FDR Four Freedoms Park has been forty years in the making, the last, unfinished design by architect Louis Kahn. Governor Cuomo contended that the park was a testament to Louis Kahn, whose design lay “dormant for years but could be picked up and be as vital and current as it was when he designed it.” Mayor Bloomberg told the audience that FDR’s Four Freedoms lay at the “heart of the city’s history,” that the city was built by those who fought to extend our freedoms. President Bill Clinton felt that the memorial had been fittingly delayed to a time until we knew those freedoms could not, and should not, be taken away. Yet, he warned that we were in a time in which there are still those that struggle to find freedom from want and that “this park should always remind us that those dreams are worth pursuing.”
Perhaps the most passionate of speeches was delivered by Ambassador William vanden Heuvel, who together with Four Freedoms Park director Gina Pollara, has been the beating heart of this project. Eschewing the rhetoric about freedoms, he opened with the great endeavor that was the construction of the park itself.
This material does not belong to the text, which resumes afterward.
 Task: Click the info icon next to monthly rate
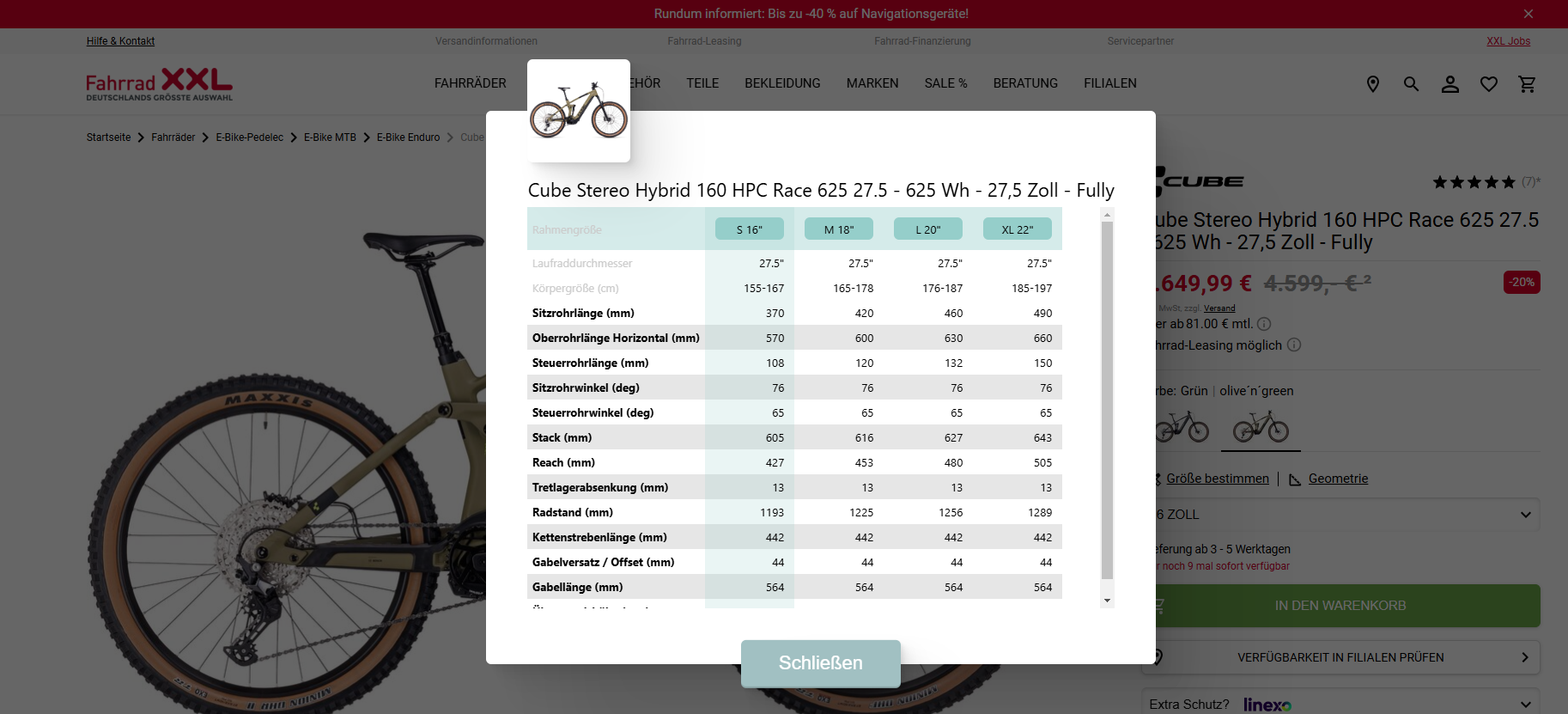click(x=1264, y=324)
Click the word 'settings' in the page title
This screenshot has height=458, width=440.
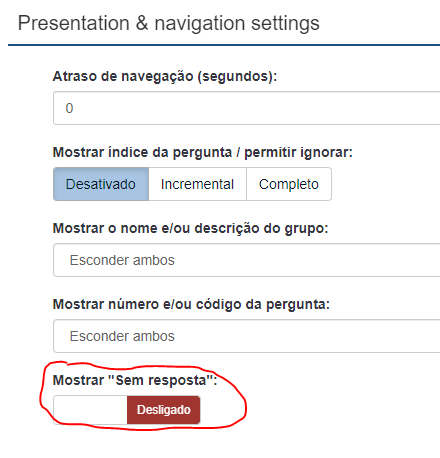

“I want to thank the men and women first of all who built this park. I want to thank the construction workers, who placed 261,000 cobblestones, who moved the 36 ton granite blocks, who created and placed the colossal bust of Franklin Delano Roosevelt behind me, the work of his friend and great sculptor Jo Davidson, which will always be the commanding center of this beautiful site, and I want to thank Louis Dubin who made nature live as a landscape architect during the years of creation. I want to thank the companies, the unions, the architects, for everyone involved. This was more than a job, it became a privilege for each of us. Not without exasperation, not without frustration, not without disappointment. But on those days I remembered the wit and wisdom of Franklin Delano Roosevelt, when he said, “When you get to the end of your rope, tie a knot and hang on. And we did.”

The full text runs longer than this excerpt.